Witteveen en Bos heeft vervolgens in een akoestisch onderzoek van 17 juni 2011 (hierna: het akoestisch onderzoek) aansluiting gezocht bij de geluidvoorschriften uit het Blm en geconcludeerd dat, wat betreft de geluidsbelasting afkomstig van de activiteiten inp de inrichting aan deze voorschriften kan worden voldaan, behoudens dat door slijpwerkzaamheden met geopende deuren in de werkplaats van [appellant] sprake is van overschrijding van de geluidsniveaus.
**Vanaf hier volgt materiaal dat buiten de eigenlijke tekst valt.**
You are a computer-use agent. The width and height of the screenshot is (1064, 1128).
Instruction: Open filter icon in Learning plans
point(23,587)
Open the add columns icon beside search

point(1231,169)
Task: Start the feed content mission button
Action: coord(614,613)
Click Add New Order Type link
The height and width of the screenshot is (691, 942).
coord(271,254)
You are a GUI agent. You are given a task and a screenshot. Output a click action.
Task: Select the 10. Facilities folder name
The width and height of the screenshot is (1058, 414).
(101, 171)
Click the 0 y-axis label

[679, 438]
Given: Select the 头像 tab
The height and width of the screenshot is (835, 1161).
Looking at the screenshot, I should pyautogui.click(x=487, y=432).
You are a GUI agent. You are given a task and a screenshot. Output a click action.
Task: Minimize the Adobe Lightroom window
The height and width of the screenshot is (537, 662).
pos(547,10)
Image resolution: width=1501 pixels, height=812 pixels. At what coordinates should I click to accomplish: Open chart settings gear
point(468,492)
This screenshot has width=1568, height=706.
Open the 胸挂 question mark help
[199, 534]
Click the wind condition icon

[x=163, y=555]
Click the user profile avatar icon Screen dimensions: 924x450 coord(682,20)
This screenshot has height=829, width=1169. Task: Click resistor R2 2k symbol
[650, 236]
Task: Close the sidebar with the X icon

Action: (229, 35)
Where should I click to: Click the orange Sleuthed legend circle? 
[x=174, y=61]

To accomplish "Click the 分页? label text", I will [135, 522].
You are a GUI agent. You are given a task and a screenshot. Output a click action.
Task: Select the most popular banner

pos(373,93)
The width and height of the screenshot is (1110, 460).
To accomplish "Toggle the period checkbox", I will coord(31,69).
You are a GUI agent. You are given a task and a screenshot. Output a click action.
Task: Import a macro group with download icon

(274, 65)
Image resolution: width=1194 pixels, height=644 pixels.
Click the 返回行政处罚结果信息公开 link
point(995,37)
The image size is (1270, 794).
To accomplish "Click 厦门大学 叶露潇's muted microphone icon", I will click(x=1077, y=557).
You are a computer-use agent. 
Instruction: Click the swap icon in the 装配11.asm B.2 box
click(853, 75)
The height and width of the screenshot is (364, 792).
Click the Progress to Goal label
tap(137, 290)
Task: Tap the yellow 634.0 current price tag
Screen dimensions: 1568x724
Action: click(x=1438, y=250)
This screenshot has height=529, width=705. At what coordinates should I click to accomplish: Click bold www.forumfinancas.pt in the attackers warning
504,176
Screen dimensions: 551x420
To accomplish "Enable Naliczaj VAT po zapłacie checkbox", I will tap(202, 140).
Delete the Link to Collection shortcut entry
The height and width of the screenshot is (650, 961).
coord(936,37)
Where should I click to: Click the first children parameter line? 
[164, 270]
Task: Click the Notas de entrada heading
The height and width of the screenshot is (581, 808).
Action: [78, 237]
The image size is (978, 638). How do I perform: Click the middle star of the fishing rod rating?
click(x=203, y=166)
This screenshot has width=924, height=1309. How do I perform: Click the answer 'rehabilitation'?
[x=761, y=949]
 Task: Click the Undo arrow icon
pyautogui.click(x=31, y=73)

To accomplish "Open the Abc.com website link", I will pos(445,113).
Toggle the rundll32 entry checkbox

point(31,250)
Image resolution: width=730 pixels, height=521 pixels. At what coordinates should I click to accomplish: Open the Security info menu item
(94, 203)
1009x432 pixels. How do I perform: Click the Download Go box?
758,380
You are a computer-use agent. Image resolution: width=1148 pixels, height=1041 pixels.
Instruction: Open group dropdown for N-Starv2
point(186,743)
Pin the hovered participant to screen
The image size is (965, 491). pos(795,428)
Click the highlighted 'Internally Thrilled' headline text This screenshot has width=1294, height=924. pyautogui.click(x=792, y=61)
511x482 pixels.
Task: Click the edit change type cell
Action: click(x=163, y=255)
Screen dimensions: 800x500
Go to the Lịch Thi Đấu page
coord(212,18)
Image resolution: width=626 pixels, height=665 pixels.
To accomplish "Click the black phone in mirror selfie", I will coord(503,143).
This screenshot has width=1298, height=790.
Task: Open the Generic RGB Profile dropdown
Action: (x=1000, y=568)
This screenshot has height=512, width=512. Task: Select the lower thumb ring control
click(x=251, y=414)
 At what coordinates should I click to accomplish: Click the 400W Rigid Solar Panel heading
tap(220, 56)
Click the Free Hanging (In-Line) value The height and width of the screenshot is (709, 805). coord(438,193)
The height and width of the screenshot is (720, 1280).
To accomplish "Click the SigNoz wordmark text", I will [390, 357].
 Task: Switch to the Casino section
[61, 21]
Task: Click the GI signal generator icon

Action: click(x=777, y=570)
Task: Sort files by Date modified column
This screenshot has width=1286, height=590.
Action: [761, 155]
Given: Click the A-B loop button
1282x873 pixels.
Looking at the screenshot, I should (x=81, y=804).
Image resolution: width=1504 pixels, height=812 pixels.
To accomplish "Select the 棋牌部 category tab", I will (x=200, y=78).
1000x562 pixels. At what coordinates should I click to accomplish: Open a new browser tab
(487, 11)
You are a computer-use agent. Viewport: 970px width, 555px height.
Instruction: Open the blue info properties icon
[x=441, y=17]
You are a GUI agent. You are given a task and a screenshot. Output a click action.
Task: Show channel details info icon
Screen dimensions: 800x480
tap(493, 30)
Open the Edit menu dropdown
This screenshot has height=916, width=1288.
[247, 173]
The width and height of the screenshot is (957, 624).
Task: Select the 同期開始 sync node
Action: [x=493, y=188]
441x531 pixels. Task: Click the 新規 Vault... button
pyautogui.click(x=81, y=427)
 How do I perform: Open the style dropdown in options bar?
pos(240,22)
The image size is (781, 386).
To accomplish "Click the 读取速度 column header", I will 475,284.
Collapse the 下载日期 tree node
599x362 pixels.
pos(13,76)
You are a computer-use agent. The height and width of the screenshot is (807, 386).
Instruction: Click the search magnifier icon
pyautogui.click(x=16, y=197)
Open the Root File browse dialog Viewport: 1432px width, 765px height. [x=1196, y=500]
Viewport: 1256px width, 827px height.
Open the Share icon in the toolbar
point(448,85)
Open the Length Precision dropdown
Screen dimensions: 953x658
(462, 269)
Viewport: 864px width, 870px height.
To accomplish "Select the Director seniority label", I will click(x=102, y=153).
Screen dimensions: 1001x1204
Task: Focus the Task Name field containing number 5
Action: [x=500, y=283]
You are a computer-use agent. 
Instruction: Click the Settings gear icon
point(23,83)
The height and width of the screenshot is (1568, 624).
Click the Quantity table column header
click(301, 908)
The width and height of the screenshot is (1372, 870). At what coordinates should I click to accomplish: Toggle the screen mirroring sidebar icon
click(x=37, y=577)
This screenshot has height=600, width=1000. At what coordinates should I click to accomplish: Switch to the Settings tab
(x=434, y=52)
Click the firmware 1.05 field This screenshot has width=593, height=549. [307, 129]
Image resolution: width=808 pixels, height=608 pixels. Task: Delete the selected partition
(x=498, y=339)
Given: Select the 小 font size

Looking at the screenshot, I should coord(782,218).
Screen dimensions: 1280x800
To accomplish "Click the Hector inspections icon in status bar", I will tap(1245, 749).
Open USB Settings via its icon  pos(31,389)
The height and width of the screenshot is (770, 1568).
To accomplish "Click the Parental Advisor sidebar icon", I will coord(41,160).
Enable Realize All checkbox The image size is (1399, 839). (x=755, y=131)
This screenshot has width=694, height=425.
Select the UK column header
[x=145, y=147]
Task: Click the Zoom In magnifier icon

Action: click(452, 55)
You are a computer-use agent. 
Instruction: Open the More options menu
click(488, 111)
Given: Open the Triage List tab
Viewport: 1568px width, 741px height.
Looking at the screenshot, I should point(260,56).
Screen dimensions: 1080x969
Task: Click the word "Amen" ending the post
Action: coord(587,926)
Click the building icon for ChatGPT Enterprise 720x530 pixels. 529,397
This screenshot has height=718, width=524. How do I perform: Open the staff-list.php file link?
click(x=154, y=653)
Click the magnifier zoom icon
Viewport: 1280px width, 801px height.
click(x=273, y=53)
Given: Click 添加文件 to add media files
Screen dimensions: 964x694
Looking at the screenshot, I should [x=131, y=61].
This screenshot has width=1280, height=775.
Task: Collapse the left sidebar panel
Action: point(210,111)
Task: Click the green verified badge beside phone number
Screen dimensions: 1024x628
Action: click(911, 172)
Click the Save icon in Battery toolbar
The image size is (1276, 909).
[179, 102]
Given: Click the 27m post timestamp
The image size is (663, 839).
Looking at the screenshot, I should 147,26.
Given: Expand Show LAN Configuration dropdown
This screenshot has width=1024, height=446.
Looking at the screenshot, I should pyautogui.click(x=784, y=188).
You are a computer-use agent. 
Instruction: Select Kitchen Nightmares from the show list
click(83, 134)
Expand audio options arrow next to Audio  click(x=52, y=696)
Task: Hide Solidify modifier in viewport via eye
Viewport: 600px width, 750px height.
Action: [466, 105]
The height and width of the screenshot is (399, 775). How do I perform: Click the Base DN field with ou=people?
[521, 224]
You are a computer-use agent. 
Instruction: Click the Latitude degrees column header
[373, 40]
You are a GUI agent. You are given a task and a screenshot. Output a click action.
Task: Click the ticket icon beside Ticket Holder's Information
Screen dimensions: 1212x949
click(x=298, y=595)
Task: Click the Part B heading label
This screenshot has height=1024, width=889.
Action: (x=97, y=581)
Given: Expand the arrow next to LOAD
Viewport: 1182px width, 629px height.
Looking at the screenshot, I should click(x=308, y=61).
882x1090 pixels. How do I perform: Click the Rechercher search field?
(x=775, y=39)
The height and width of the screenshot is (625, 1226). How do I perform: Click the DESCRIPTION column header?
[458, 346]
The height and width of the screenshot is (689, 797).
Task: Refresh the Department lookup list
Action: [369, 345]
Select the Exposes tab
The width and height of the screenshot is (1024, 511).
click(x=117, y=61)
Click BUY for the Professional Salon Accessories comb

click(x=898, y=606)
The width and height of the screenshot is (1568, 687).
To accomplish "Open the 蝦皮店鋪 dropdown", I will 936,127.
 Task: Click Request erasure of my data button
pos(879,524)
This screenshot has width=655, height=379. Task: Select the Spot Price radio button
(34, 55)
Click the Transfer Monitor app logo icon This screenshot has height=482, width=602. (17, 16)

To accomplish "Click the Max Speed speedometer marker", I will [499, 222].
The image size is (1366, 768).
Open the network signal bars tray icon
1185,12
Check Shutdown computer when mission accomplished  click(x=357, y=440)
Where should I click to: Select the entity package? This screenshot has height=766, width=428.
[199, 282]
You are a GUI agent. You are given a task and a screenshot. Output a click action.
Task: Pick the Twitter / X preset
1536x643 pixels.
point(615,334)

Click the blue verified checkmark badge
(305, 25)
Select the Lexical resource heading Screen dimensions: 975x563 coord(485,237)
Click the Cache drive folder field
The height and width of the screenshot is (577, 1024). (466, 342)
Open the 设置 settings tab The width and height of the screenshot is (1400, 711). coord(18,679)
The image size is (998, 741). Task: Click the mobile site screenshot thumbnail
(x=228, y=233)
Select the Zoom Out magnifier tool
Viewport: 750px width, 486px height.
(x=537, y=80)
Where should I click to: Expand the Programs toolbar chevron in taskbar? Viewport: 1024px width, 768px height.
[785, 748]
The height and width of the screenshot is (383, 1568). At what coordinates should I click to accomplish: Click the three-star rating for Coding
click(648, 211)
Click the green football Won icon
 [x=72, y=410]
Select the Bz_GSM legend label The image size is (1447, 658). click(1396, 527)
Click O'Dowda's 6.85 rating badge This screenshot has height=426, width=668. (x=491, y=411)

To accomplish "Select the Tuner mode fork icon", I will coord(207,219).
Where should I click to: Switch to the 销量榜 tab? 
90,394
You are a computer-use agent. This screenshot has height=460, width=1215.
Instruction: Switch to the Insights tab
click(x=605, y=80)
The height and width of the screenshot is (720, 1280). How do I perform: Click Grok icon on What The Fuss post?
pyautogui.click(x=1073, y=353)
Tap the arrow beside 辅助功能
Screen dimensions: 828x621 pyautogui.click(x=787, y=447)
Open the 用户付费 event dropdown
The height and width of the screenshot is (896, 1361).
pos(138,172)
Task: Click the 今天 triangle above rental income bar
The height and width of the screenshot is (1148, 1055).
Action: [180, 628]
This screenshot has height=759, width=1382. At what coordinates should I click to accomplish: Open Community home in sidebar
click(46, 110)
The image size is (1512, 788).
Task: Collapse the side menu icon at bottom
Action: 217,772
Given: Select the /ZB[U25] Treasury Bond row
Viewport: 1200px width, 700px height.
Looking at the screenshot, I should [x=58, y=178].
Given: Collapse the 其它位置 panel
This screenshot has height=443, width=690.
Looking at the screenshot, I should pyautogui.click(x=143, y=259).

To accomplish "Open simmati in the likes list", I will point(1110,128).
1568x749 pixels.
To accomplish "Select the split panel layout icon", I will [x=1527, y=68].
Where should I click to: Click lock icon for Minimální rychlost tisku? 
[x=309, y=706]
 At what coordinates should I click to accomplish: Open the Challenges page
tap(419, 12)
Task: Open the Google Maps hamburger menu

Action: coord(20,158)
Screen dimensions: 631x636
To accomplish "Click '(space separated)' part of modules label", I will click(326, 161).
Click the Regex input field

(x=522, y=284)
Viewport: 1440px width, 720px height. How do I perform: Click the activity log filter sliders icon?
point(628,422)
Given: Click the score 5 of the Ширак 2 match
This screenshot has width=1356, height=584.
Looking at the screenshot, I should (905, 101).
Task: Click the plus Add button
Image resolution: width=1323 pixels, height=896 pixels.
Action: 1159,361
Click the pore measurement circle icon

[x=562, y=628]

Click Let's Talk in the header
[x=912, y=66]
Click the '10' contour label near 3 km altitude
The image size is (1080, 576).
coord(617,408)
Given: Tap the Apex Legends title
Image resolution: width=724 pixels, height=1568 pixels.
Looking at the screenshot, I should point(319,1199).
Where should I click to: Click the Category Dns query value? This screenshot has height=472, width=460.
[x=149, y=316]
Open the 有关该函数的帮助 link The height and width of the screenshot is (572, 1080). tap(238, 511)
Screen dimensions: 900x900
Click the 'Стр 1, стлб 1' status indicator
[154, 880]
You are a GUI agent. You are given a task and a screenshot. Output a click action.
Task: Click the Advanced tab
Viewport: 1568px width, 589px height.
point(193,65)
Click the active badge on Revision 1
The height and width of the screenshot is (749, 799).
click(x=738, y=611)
Deze overschrijding kan opgelost worden door de deuren van de werkplaats te sluiten, hetgeen geldt als beste beschikbare techniek. Voor de beoordeling van de geluidhinder vanwege vervoersbewegingen van en naar de inrichting heeft Witteveen en Bos getoetst aan de Handreiking industrielawaai en vergunningverlening en geconcludeerd dat het bevoegd gezag in geval van vergunningverlening bereid dient te zijn om ten minste een langtijdgemiddeld beoordelingsniveau van 49 dB(A) in de dagperiode, 45 dB(A) in de avondperiode en 34 dB(A) in de nachtperiode te vergunnen. Wat betreft de maximale geluidsniveaus geldt dat het bevoegd gezag bereid dient te zijn om in de nachtperiode ten minste 64 dB(A) te vergunnen.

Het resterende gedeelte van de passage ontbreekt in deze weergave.